**Task item**:
Line by line, give the data again exactly as it appears.

**Entries provided**:
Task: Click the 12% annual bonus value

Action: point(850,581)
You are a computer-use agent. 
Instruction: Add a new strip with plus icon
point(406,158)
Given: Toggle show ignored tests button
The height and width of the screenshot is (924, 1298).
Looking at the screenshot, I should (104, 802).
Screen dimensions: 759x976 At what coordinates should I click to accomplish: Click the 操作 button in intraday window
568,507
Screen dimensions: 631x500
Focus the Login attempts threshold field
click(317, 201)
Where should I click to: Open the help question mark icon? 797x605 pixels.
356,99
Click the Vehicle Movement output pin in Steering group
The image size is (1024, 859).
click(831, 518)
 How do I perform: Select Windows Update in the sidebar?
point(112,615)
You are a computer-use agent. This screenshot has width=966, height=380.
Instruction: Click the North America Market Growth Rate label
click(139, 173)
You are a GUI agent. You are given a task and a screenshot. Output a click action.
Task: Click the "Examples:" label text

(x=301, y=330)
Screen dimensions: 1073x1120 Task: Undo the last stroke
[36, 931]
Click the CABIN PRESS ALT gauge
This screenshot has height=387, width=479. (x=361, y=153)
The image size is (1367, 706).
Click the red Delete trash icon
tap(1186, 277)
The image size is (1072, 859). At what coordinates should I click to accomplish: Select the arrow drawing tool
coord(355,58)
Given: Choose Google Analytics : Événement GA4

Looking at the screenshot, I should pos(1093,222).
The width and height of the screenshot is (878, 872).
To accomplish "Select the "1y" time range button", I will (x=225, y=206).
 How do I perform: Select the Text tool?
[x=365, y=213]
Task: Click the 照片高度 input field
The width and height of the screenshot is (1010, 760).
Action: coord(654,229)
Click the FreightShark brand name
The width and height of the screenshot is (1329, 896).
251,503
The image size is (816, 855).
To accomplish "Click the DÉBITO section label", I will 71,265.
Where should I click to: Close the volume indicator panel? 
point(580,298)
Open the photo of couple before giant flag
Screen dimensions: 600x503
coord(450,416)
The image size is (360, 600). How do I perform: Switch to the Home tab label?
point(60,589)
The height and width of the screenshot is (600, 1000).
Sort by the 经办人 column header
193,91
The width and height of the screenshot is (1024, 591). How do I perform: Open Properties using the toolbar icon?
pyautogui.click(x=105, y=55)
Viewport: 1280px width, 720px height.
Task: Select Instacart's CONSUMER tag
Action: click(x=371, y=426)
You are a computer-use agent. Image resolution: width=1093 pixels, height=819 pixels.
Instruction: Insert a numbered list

**Reply**:
Task: Click the 12% annual bonus value

Action: point(850,581)
You are a computer-use agent. 
Instruction: Add a new strip with plus icon
point(406,158)
Given: Toggle show ignored tests button
The height and width of the screenshot is (924, 1298).
Looking at the screenshot, I should (104, 802).
Screen dimensions: 759x976 At what coordinates should I click to accomplish: Click the 操作 button in intraday window
568,507
Screen dimensions: 631x500
Focus the Login attempts threshold field
click(317, 201)
Where should I click to: Open the help question mark icon? 797x605 pixels.
356,99
Click the Vehicle Movement output pin in Steering group
The image size is (1024, 859).
click(831, 518)
 How do I perform: Select Windows Update in the sidebar?
point(112,615)
You are a computer-use agent. This screenshot has width=966, height=380.
Instruction: Click the North America Market Growth Rate label
click(139, 173)
You are a GUI agent. You are given a task and a screenshot. Output a click action.
Task: Click the "Examples:" label text

(x=301, y=330)
Screen dimensions: 1073x1120 Task: Undo the last stroke
[36, 931]
Click the CABIN PRESS ALT gauge
This screenshot has height=387, width=479. (x=361, y=153)
The image size is (1367, 706).
Click the red Delete trash icon
tap(1186, 277)
The image size is (1072, 859). At what coordinates should I click to accomplish: Select the arrow drawing tool
coord(355,58)
Given: Choose Google Analytics : Événement GA4

Looking at the screenshot, I should pos(1093,222).
The width and height of the screenshot is (878, 872).
To accomplish "Select the "1y" time range button", I will (x=225, y=206).
 How do I perform: Select the Text tool?
[x=365, y=213]
Task: Click the 照片高度 input field
The width and height of the screenshot is (1010, 760).
Action: coord(654,229)
Click the FreightShark brand name
The width and height of the screenshot is (1329, 896).
251,503
The image size is (816, 855).
To accomplish "Click the DÉBITO section label", I will 71,265.
Where should I click to: Close the volume indicator panel? 
point(580,298)
Open the photo of couple before giant flag
Screen dimensions: 600x503
coord(450,416)
The image size is (360, 600). How do I perform: Switch to the Home tab label?
point(60,589)
The height and width of the screenshot is (600, 1000).
Sort by the 经办人 column header
193,91
The width and height of the screenshot is (1024, 591). How do I perform: Open Properties using the toolbar icon?
pyautogui.click(x=105, y=55)
Viewport: 1280px width, 720px height.
Task: Select Instacart's CONSUMER tag
Action: click(x=371, y=426)
You are a computer-use agent. Image resolution: width=1093 pixels, height=819 pixels.
Instruction: Insert a numbered list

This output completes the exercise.